Cockburn stressed that he has no evidence suggesting the Belarusian government has tried to help any ousted Iraqi official seek shelter outside of the Arab world. He also said he thinks that Belarus is so tightly controlled by its president, Alyaksandr Lukashenka, that it is unlikely Minsk would risk drawing the ire of Washington by sheltering members of Hussein's regime.

But he said he thinks Minsk is a likely possible transit point for Iraqi officials trying to travel into other former Soviet republics to hide -- such as Ukraine or parts of Russia.

"Once you had got to Minsk, then there are a number of directions you could go -- where if you had enough money, you could hide out much easier than in Western Europe or Southern Europe. It's not unreasonable when you consider the situation in Ukraine, in particular. The rigor of the law, shall we say, is less in [the former Soviet republics] than it would be if you were in Central or Western Europe."

"The New York Times" report today notes that there are close ties between the intelligence services of Belarus and Russia -- including the former KGB. It also notes that Russia's intelligence services have had a long and close relationship with Hussein's government.

Cockburn told RFE/RL that well-known trading links between Hussein's regime and firms in Russia and Ukraine also make those countries more likely places for ousted Iraqi officials to try to hide.

"Obviously, there were trading links with many parts of the former Soviet Union. Notably, Russia and Ukraine. I haven't seen anything linking Belarus, in particular, to [the Iraqi regime of Saddam Hussein]. [But] there were trading links with Ukraine and Russia which are fairly well known."

Belarus had cultivated ties with Hussein's government. U.S. officials have previously accused it of providing military equipment to Iraq in violation of United Nations sanctions. An RFE/RL correspondent in Iraq also discovered a document dated June 2001 that detailed negotiations on military cooperation between Baghdad and Minsk.
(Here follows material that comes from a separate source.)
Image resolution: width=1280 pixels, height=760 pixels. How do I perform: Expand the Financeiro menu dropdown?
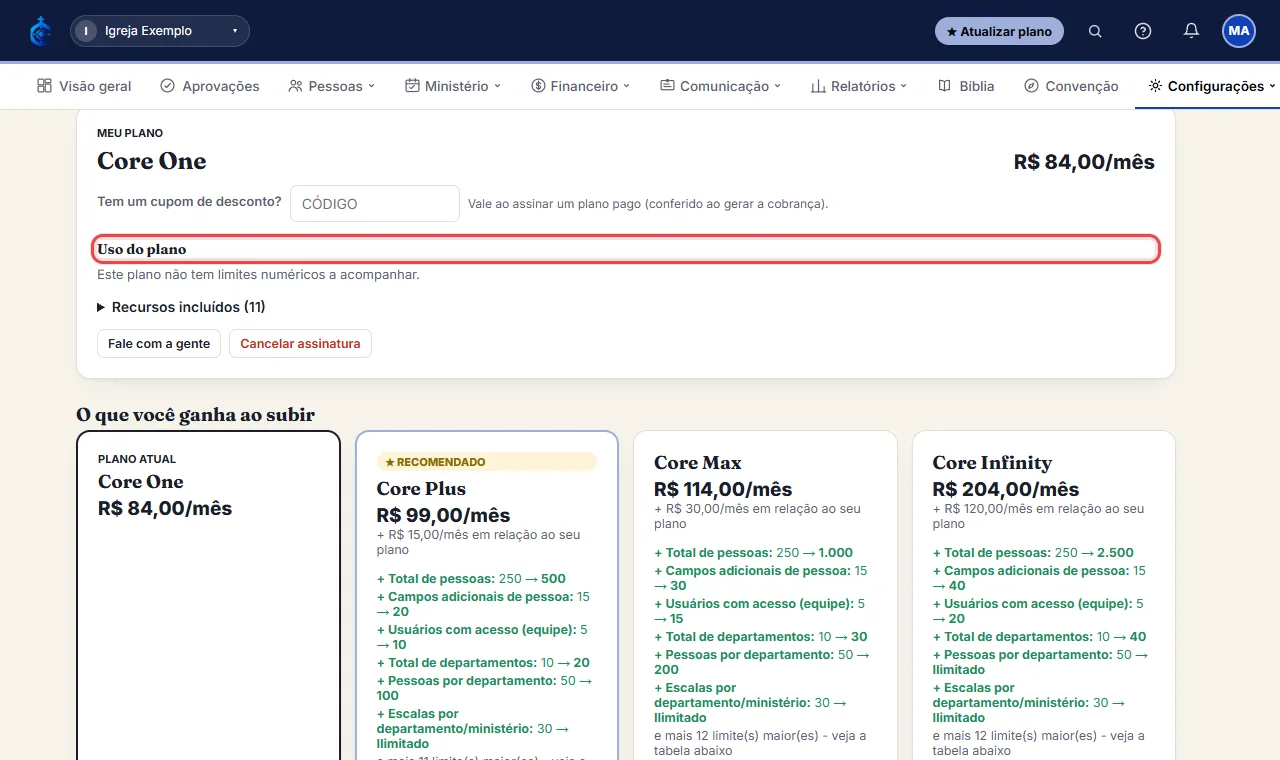click(581, 86)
The Belarusian ambassador to Syria, Uladzimir Lapata-Zahorski, told RFE/RL that it would not be possible for his embassy, or any other Belarusian embassy, to issue passports.

"According to consular practices which exist within the Belarusian Foreign Ministry, passports are not issued by offices abroad," he said. "We do not have 'blank' passports of the Republic of Belarus in any form. They are issued only by organs of the Interior Affairs Ministry in the Republic of Belarus, and also by the consular executive. Passports are not issued in any foreign country. There is a very strict procedure concerning passports which is overseen by the Ministry of Interior Affairs. So any sort of machinations with passports couldn't be realized -- not only in the Syrian consulate but in any other consular office abroad. Of that I am certain."

A statement issued yesterday by Foreign Ministry spokesman Andrei Savinykh called Cockburn's report "a simple newspaper fabrication."

"These insinuations have no relationship to reality. And from the viewpoint of common sense, they exceed even the boundaries of possibility. This applies to the whole article [by Cockburn]."

After hearing Savinykh's criticisms, Cockburn told RFE/RL that Minsk seems to be sensitive regarding the issue and is protesting too loudly for a government that was not directly implicated in his report.